(Records from a collection)
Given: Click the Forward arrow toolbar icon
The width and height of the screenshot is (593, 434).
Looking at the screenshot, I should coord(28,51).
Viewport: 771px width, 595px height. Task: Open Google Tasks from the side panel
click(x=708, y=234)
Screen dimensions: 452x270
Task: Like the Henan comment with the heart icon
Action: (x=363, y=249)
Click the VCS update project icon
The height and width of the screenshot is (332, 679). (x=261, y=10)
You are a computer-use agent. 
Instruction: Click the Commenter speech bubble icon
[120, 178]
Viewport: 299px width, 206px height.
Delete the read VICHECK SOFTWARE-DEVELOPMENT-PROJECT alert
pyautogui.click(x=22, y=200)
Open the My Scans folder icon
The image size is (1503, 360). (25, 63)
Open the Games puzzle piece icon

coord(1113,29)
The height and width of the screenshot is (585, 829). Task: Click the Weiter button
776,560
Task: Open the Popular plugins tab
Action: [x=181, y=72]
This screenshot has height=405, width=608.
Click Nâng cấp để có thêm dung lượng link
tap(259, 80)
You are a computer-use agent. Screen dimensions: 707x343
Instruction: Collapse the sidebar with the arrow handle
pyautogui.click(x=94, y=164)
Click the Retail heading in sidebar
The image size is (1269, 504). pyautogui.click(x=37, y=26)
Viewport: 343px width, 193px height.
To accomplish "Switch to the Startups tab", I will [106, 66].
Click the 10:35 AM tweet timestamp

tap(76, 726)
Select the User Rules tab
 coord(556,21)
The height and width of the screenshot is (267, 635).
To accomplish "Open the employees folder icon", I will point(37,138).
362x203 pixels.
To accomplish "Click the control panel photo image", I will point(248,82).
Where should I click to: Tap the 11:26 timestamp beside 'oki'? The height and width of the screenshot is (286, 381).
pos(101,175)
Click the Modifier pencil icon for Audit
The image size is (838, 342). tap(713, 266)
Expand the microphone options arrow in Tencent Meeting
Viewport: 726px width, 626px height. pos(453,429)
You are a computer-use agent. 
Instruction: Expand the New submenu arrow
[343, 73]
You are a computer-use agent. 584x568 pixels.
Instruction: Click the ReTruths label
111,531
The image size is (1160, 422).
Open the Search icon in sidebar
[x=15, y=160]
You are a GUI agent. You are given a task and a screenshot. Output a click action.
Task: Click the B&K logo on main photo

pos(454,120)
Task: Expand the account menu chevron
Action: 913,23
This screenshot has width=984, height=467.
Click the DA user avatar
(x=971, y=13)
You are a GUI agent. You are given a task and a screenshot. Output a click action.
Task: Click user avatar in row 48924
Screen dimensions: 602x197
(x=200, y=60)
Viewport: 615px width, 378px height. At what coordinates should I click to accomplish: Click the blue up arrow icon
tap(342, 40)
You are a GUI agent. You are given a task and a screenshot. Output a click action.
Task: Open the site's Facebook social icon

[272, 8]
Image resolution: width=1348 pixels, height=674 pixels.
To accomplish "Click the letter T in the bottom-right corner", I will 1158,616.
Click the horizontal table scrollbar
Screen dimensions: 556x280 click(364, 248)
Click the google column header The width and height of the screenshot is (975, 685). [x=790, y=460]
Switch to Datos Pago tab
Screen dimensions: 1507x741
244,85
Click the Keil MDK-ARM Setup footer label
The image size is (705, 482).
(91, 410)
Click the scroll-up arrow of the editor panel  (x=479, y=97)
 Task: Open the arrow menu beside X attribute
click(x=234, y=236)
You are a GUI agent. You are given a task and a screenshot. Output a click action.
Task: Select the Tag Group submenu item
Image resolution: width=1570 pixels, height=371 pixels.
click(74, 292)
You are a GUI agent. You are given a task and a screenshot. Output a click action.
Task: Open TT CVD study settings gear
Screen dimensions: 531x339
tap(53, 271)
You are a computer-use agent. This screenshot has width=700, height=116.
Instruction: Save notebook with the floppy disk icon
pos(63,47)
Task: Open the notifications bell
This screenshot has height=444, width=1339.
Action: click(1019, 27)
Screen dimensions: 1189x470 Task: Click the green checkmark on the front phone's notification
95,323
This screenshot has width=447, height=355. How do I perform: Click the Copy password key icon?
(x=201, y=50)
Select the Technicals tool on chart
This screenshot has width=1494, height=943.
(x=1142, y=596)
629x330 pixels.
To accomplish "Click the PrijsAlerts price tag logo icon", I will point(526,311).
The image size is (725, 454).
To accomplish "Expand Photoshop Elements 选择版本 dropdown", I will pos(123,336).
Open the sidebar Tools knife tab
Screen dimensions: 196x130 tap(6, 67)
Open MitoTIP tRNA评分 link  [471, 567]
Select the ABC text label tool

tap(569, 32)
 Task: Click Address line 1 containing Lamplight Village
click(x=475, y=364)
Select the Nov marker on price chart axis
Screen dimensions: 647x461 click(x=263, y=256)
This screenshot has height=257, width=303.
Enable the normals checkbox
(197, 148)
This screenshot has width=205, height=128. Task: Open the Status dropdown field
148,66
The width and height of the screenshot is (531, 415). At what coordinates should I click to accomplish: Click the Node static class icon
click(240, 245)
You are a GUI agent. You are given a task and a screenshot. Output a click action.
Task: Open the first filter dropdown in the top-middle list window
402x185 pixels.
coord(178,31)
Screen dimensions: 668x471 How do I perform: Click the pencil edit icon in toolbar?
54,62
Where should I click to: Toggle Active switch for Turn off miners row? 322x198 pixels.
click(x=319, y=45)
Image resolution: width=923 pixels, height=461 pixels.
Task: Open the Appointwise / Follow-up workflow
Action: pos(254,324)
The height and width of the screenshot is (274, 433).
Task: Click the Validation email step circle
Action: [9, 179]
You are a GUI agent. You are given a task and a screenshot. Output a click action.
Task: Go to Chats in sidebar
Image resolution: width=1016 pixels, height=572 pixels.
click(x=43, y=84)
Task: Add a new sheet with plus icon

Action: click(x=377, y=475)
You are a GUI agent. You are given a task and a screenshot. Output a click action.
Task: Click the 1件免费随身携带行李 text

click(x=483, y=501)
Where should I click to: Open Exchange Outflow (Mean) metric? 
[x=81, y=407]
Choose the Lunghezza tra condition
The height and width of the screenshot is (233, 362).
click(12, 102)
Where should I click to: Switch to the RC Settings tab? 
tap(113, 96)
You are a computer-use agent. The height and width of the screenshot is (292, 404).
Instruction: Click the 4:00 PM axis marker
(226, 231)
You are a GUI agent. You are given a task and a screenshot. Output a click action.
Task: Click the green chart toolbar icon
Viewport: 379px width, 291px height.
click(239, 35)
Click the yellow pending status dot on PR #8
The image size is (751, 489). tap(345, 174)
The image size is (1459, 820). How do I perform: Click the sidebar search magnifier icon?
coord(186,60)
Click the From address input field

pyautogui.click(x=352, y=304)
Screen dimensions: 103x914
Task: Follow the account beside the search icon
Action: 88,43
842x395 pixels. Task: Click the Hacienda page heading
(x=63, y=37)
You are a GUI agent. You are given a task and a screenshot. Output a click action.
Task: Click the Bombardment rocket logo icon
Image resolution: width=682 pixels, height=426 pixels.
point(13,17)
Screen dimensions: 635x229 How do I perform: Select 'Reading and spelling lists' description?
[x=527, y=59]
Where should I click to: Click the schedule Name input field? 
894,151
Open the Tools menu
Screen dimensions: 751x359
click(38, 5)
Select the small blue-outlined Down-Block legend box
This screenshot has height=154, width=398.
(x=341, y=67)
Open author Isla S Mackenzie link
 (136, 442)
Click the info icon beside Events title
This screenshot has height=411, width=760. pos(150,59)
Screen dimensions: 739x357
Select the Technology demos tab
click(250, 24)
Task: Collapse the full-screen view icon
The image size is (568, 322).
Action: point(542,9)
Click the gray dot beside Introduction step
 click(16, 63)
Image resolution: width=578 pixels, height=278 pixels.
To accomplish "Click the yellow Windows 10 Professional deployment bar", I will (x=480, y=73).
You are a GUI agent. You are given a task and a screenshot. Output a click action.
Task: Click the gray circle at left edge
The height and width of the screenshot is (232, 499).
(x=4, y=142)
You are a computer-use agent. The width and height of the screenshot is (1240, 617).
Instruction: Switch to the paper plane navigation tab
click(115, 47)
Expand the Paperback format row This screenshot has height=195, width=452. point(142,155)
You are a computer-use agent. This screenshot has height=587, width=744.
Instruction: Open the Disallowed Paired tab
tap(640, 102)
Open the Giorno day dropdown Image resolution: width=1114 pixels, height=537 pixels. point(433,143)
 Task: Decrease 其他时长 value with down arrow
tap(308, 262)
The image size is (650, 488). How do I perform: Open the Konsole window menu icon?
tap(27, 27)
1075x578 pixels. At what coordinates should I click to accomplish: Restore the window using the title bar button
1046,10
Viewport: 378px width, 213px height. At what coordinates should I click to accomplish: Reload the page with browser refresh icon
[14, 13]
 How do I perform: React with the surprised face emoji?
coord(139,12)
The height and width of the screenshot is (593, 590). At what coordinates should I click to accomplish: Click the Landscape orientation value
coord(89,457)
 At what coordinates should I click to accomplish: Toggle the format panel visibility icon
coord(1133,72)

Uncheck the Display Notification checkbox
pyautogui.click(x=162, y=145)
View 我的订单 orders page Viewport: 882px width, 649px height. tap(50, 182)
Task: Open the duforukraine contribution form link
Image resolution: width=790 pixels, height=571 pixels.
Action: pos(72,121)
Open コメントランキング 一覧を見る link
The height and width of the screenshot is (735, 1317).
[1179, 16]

**TASK DETAILS**
In the lines above, find each one with "will" and list it.

**WRITTEN ANSWER**
To accomplish "Switch to the Startups tab", I will [106, 66].
To accomplish "Open the employees folder icon", I will point(37,138).
To accomplish "Click the control panel photo image", I will point(248,82).
To accomplish "Click the letter T in the bottom-right corner", I will 1158,616.
To accomplish "Click the PrijsAlerts price tag logo icon", I will point(526,311).
To accomplish "Expand Photoshop Elements 选择版本 dropdown", I will pos(123,336).
To accomplish "Click the yellow Windows 10 Professional deployment bar", I will (x=480, y=73).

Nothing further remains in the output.